Posted by Luigi Ballabio-2 on Oct 26, 2002; 8:43am
URL: http://quantlib.414.s1.nabble.com/call-for-void-constructors-tp10165p10169.html

Hi Vadim,

At 7:16 PM -0500 10/25/02, Vadim Ogranovich wrote:

>I find it inconvenient that FdDividendAmericanOption, etc. have no void
>constructor. I was working around the problem of zero dividend time and
>wanted to overload FdDividendAmericanOption with a new class,
>FdDividendAmericanOption2, that will chop off the zero time dividend and
>pass only the remaining dividends to FdDividendAmericanOption.
>
>However the problem in actually writing
>FdDividendAmericanOption2::FdDividendAmericanOption2 is that I have very
>limited "coding space" to check whether I need to chop off the first element
>and, if yes, to actually chop it off. Indeed, all these calculations need to
>happen before the base class, FdDividendAmericanOption, gets initialized by
>its constructor.

Well, not really. The constructor of FdDividendAmericanOption doesn't
perform any calculation---it just stores the input data.
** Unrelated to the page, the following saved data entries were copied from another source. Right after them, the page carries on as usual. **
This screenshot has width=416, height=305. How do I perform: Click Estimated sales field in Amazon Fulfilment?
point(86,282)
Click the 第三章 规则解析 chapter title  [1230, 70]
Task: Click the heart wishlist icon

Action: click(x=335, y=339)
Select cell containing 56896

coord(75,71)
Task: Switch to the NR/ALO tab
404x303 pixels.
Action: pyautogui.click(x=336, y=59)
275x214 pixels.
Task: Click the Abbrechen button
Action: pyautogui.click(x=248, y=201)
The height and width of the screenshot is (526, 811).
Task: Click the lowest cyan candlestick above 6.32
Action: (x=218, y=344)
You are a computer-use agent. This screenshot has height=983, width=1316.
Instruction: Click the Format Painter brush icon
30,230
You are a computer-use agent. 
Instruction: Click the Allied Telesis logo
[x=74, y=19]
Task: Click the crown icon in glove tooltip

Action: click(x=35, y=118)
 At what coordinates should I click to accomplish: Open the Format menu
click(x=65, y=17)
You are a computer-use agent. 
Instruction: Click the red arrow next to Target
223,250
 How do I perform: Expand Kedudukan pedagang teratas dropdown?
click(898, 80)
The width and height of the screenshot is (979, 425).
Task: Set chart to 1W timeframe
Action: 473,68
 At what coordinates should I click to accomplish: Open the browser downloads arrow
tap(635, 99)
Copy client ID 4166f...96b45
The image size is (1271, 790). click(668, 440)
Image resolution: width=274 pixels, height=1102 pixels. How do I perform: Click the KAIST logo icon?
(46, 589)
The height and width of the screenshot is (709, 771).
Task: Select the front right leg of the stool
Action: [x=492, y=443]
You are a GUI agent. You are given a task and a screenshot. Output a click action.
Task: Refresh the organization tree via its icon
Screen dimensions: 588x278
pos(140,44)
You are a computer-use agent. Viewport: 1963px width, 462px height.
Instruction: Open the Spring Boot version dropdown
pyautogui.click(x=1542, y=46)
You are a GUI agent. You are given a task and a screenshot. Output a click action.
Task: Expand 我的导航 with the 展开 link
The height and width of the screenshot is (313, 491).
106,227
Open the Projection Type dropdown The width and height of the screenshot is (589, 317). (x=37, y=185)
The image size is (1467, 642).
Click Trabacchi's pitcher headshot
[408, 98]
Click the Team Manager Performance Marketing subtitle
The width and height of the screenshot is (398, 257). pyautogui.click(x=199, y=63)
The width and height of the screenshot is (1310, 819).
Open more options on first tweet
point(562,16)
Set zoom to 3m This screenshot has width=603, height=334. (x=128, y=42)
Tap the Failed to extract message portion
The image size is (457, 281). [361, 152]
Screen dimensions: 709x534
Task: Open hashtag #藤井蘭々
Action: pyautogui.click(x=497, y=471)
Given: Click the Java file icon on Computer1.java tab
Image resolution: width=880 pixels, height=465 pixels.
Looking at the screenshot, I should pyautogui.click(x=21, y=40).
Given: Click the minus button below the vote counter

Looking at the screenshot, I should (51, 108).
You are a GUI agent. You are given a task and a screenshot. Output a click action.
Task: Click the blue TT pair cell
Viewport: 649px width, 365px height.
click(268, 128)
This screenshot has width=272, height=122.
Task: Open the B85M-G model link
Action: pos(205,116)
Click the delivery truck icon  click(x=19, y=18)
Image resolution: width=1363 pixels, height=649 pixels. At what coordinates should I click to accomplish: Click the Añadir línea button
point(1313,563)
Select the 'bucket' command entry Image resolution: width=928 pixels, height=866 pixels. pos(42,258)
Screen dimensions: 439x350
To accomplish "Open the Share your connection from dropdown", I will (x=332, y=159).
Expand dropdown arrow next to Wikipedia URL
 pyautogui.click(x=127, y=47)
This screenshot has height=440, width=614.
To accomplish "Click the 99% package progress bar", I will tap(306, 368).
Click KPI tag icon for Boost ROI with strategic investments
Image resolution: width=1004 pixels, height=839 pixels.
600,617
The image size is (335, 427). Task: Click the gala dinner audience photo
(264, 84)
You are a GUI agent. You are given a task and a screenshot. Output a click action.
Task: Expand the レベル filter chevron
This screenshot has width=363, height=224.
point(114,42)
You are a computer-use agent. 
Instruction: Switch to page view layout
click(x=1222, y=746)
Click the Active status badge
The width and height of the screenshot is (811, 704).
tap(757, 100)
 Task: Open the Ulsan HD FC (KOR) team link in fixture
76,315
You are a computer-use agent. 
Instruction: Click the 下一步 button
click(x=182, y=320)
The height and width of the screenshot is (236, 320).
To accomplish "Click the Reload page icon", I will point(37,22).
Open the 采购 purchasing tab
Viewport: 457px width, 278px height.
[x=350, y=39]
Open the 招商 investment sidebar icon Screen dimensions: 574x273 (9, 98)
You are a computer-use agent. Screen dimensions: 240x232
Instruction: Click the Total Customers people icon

Calculations
are done when first asked for and take place inside
FdDividendAmericanOption::calculate().
You can override the latter in your derived pricer and write:

class FdDividendAmericanOption2 : public FdDividendAmericanOption {
public:
   // constructor
   FdDividendAmericanOption2(Option::Type type, double underlying,
                            double strike, Spread dividendYield,
                             Rate riskFreeRate,
                            Time residualTime, double volatility,
                            const std::vector<double>& dividends =
                                 std::vector<double>(),
                            const std::vector<Time>& exdivdates =
                                 std::vector<Time>(),
                            int timeSteps = 100, int gridPoints = 100);
   void calculate() const;
};

FdDividendAmericanOption2::FdDividendAmericanOption2(
     Option::Type type, double underlying,double strike, Spread dividendYield,
     Rate riskFreeRate, Time residualTime, double volatility,
     const std::vector<double>& dividends, const std::vector<Time>& exdivdates,
     int timeSteps, int gridPoints)
: FdDividendAmericanOption(type,underlying,strike,dividendYield,riskFreeRate,
                            residualTime,volatility,dividends,exdivdates,
                            timeSteps,gridPoints)
{}

void FdDividendAmericanOption2::calculate() const {
    if (we need to discard the first element) {
        chop it off;
    }
    FdDividendAmericanOption::calculate();
}

You might need to add "mutable" to the data members you'll modify in
the above method.

As for the default constructor issue, the only problem I see is that
a constructor should leave the instance in a useable state, or at
least in a state in which the instance knows it wasn't properly
initialized so that it will raise an exception instead of choking
when asked its value. As for me, I found that most of the times, the
hassle of having to introduce an initialization flag and checking it
in every method is not worth the added addvantage of having a void
constructor. But that's just my opinion.